Your task:
Which lines of the data contain the string "computer"? Show each of them.

Records shown:
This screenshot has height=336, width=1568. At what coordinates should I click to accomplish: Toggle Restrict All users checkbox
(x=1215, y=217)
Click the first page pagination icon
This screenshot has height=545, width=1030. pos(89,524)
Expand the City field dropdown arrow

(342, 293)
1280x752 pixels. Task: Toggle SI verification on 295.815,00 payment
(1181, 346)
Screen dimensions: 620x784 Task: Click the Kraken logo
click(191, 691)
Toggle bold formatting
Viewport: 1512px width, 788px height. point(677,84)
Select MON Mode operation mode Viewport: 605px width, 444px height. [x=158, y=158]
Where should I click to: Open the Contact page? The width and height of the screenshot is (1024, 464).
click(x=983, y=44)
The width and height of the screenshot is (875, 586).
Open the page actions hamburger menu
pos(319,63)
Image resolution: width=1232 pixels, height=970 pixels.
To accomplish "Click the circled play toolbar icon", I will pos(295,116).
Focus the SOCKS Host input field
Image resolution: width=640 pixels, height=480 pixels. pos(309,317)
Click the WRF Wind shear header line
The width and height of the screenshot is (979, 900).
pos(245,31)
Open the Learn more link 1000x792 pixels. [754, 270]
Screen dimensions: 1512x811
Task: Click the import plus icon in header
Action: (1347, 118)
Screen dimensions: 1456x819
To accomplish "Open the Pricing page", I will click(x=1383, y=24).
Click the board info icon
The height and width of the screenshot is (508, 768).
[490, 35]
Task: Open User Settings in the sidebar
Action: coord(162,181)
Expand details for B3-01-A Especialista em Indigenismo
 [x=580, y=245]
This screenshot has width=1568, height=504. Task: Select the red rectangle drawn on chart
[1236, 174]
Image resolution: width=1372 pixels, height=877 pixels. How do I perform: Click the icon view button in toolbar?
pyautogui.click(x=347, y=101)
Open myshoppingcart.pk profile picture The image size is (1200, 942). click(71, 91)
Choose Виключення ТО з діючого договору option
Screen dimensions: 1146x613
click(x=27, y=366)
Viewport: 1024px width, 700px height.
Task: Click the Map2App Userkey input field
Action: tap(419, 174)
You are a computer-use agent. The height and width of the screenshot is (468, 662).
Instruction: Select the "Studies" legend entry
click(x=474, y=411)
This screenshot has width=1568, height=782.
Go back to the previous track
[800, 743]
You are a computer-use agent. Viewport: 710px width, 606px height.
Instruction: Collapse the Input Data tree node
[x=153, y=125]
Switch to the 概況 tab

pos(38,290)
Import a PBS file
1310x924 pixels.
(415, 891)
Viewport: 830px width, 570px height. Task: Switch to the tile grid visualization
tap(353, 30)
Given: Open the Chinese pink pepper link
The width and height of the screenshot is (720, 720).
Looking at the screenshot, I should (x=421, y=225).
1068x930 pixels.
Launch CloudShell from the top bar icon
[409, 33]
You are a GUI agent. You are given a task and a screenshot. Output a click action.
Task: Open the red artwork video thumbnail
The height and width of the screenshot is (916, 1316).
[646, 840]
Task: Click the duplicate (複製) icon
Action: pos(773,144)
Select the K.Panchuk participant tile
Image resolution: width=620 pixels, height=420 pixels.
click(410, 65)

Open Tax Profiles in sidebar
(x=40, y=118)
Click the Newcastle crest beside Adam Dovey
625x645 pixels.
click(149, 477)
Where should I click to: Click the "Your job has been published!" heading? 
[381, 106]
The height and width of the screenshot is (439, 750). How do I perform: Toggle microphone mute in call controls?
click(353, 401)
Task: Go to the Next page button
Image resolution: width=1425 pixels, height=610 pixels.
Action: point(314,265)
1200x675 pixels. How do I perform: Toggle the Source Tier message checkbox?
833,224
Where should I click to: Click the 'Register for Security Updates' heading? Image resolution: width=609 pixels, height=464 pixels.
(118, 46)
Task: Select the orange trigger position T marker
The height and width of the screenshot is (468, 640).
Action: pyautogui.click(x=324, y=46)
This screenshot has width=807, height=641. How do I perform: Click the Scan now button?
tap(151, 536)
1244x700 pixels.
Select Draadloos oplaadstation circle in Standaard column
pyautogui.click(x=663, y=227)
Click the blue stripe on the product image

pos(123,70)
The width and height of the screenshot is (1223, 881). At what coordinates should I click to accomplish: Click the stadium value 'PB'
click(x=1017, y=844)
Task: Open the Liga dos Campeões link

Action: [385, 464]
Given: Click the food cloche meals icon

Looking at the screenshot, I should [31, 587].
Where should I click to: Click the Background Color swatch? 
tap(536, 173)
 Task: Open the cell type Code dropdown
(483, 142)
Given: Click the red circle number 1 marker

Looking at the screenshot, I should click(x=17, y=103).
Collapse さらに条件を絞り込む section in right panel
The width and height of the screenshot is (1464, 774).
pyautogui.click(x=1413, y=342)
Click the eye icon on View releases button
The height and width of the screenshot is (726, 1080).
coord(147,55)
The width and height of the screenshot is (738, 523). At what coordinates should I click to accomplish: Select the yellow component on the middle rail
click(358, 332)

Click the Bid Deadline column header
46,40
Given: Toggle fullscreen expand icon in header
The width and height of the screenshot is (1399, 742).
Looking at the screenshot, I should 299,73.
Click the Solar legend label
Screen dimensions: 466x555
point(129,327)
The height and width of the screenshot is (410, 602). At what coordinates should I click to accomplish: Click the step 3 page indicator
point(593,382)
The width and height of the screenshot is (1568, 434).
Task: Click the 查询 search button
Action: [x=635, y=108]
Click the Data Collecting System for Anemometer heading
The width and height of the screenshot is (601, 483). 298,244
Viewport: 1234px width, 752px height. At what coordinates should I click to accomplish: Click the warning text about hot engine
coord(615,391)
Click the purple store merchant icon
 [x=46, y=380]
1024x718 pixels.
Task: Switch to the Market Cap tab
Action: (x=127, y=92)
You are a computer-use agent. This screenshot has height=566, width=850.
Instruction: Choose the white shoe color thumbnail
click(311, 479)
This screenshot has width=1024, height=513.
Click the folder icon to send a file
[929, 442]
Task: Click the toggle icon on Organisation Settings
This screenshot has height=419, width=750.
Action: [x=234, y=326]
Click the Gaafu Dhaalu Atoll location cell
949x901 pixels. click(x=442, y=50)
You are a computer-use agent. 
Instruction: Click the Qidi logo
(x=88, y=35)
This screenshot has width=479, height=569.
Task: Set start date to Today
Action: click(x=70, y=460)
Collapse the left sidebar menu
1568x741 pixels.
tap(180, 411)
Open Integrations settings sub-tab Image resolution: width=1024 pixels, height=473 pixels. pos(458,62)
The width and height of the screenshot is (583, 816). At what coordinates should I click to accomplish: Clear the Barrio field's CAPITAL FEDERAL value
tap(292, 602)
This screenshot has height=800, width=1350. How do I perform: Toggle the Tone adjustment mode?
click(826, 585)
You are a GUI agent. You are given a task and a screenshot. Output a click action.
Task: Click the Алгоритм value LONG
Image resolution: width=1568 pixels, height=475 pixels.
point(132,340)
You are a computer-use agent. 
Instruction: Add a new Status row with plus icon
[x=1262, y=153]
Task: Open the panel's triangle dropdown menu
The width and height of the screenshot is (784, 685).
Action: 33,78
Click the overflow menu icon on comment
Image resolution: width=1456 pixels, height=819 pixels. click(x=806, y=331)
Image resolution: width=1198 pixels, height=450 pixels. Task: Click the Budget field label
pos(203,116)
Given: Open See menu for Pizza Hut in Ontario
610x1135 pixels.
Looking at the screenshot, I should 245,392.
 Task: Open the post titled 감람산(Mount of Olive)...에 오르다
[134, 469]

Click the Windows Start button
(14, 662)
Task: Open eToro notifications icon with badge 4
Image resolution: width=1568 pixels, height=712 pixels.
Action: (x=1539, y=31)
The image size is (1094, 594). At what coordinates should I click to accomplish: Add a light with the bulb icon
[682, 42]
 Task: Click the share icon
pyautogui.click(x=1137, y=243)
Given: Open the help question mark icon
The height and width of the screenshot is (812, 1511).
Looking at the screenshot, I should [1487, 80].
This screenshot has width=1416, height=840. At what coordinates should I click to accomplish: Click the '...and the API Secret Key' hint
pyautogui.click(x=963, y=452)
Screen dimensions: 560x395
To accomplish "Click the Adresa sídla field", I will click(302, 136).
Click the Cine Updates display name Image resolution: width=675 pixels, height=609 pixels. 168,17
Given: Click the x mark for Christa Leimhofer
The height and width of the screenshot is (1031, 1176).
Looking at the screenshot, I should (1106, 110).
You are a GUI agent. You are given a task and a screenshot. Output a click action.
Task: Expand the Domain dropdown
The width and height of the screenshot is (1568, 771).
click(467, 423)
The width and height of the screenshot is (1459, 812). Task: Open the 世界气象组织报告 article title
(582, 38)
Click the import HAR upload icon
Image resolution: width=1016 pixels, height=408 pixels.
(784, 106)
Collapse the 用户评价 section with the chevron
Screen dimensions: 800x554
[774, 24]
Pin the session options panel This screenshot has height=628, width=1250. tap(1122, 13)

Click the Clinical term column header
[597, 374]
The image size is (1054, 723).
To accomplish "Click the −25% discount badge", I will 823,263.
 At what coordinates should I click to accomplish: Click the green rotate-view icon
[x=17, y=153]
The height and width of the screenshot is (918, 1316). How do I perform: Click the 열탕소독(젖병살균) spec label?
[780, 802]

Written solution:
You are a computer-use agent. The height and width of the screenshot is (468, 662).
You are a computer-use agent. Viewport: 710px width, 606px height.
You are a computer-use agent. This screenshot has height=566, width=850.
You are a computer-use agent. 
You are a computer-use agent. 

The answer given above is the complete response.